_Job A_
In the forum thread on Atlas sales, why does the first post say buyers can't expect 20,000 of them to sell each month?
_Job B_
Continue the forum thread about the Atlas and the Durango from its last sentence.

_Passage_

I'd bet most if not all Atlases sold have been bought off the lot or showroom floor. Because production has been so limited until recently, some engines, some options, some trim levels have been unavailable. In proportion to how many vehicles that dealers have been allotted, these have been selling very well. When you compare the sales of these with the typical Highlander and Explorer, its a different story. However, you can't expect them to sell 20,000 of these things a month when they have barely 1/4 of that amount currently on lots. Especially when that 1/4 sells so fast.


----------



## RedHotFuzz (Nov 16, 2015)

giantsnation said:


> How has that Durango been? We had a Jeep year ago and while it was reliable there was always something about it that my wife and i didn't like. Don't know what it was but it was almost like over the top with options and crap but none of them were done particularly well. For example, they said it had the upgraded radio with NAV and while that was true, it was laggiest (is that a word) and most incorrect NAV I have ever seen.

_Available data_
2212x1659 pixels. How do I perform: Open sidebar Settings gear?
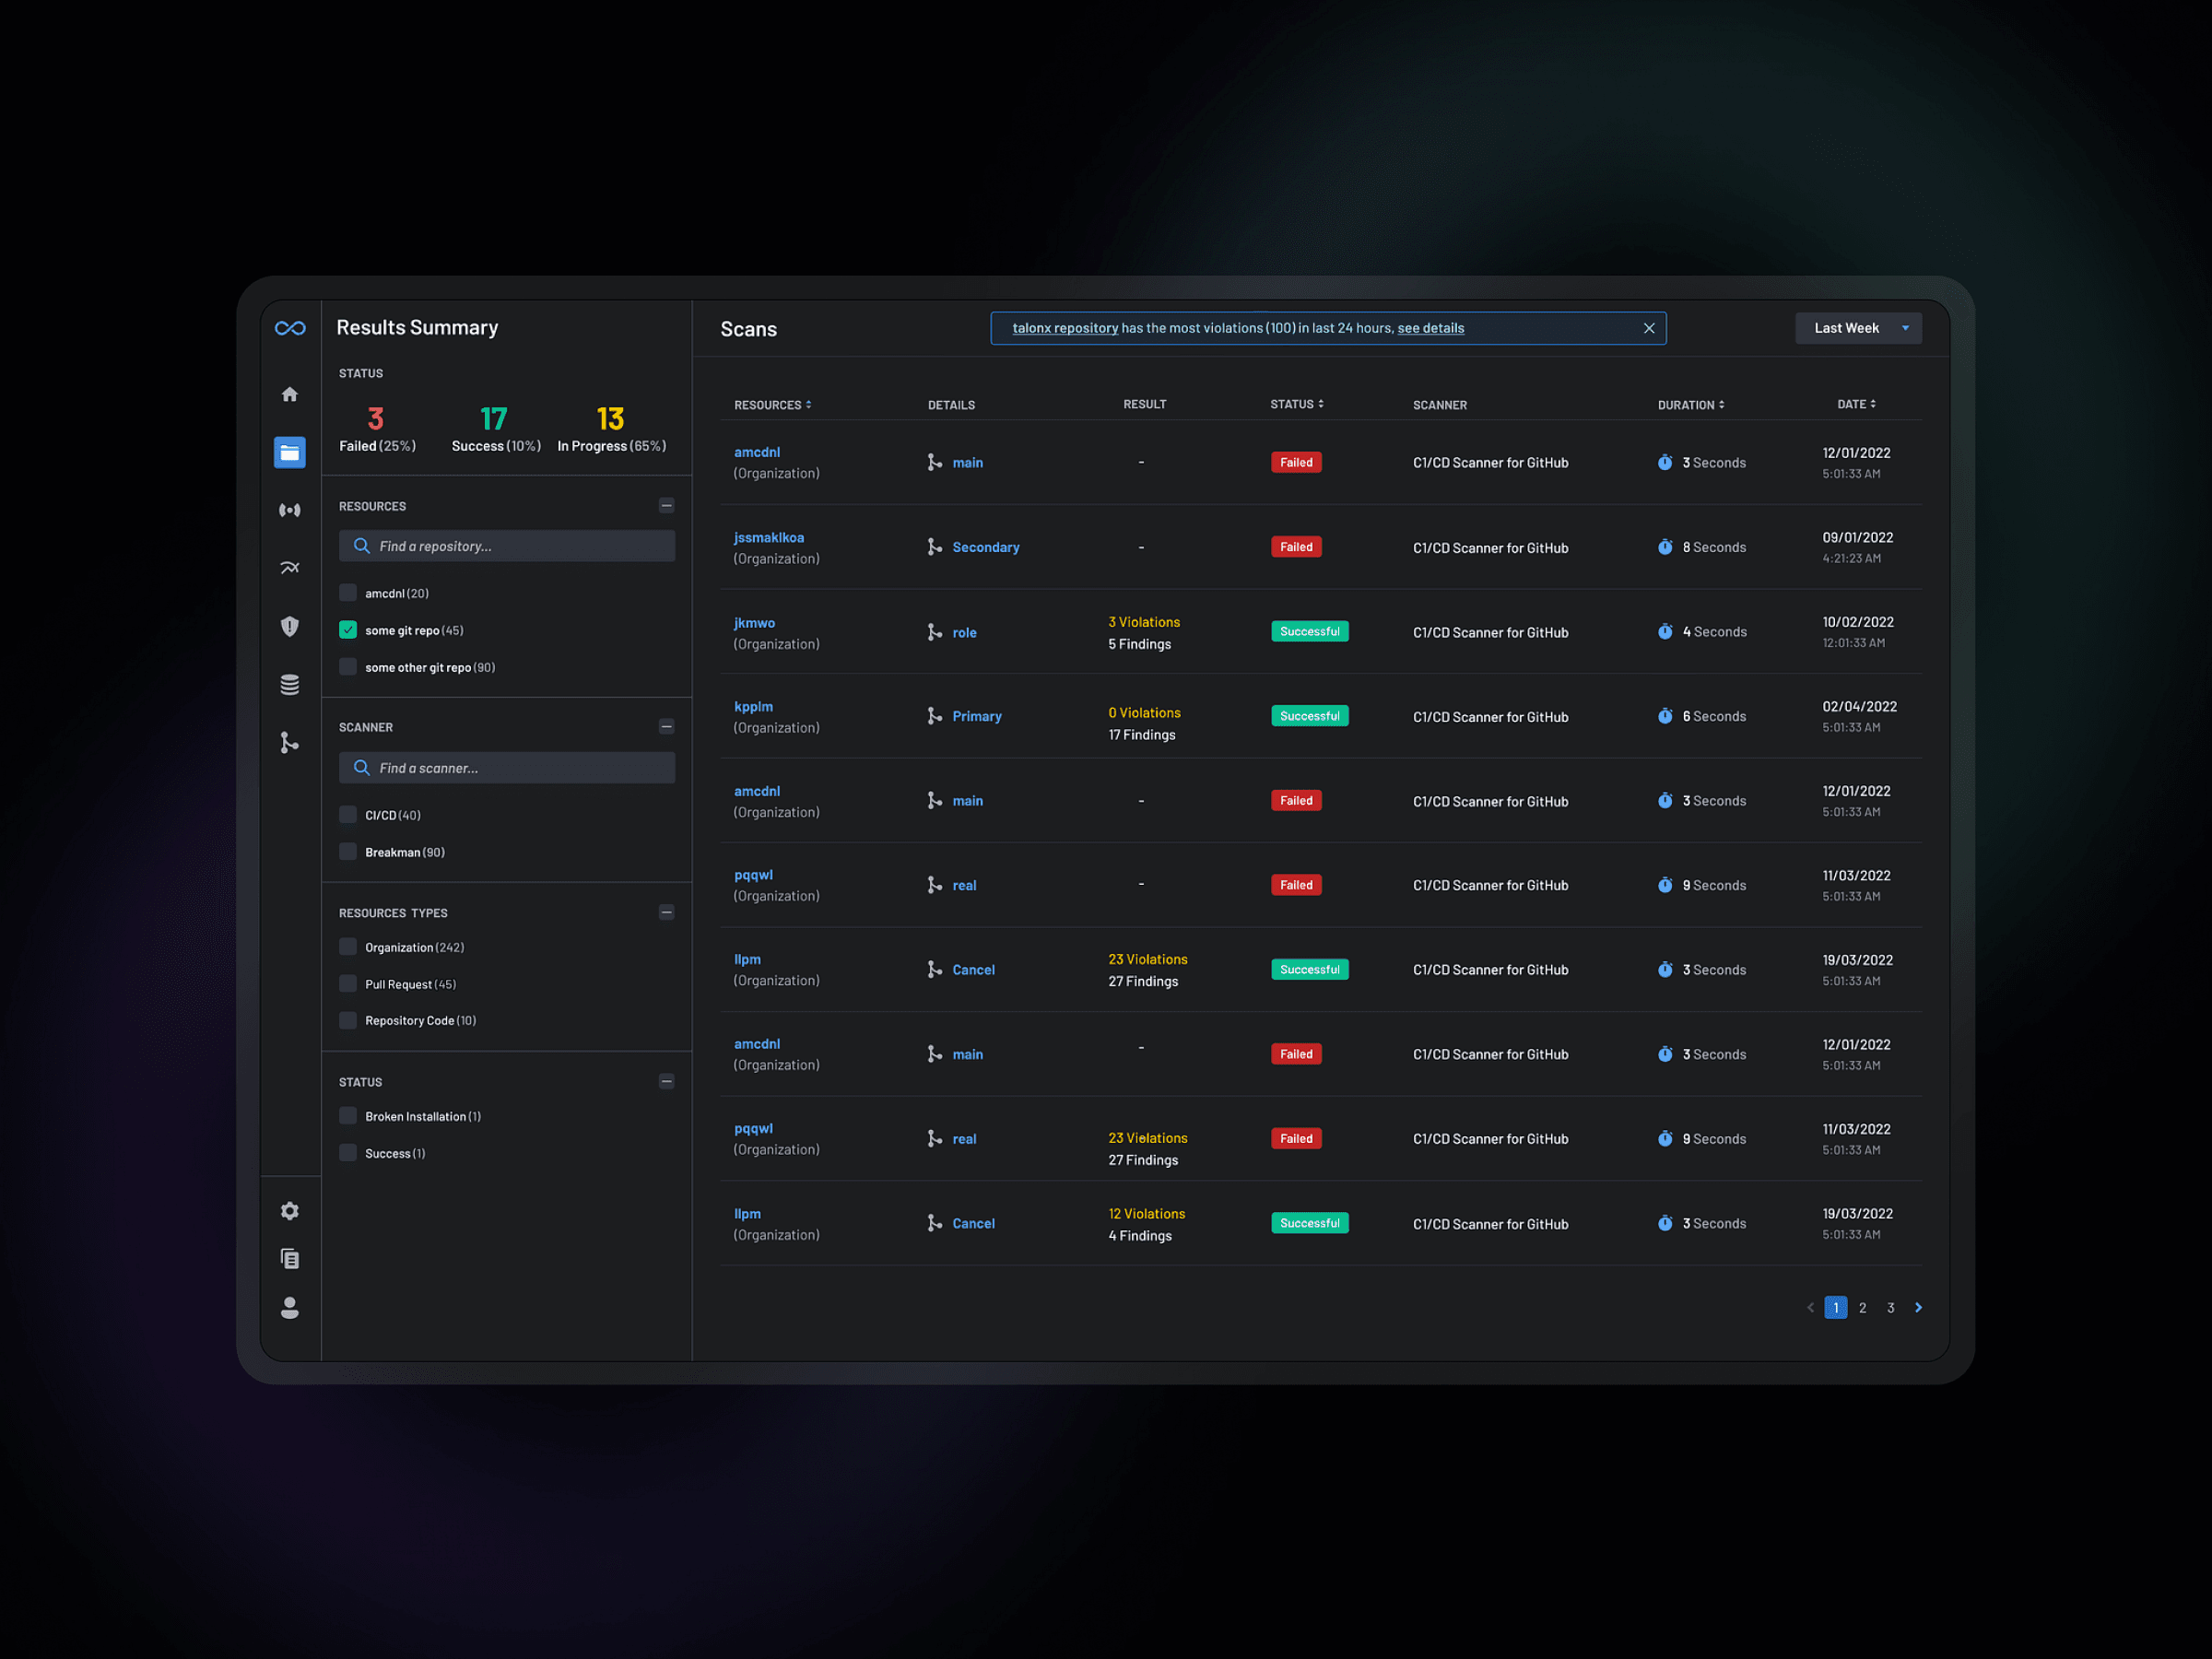(x=290, y=1210)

_Task response A_
Dealers currently have barely a quarter of that number on their lots, and that quarter sells very fast.

_Task response B_
The Nav system does indeed suck. I just wish mine had CarPlay. Great vehicle overall. A few cheapo interior trim details that are a real head-slapper but no real issues otherwise. The LIDAR was replaced under warranty and I worry what costs will be for those types of failures out of warranty. But that's not a Dodge thing - those expensive gizmos are industry-wide. If I were to do it again I would probably forego all the gee-whiz options. It's a great drive and sounds fantastic. Best-looking 3-row out there IMO with the exception perhaps of the Volvo XC90.


----------



## rodolan (Jan 17, 2007)

jkueter said:


> It's too bad the CX9 wasn't a little bigger because that would have been a serious contender when I was shopping.


We're just starting to shop and I keep going back to the Mazda for it's interior and peppy engine but I can't get over how small it feels behind the wheel. I'm 6'3 and 250. Hoping the Atlas gains a lil more power and tightens the steering a bit


----------



## JohnNS (Sep 21, 2015)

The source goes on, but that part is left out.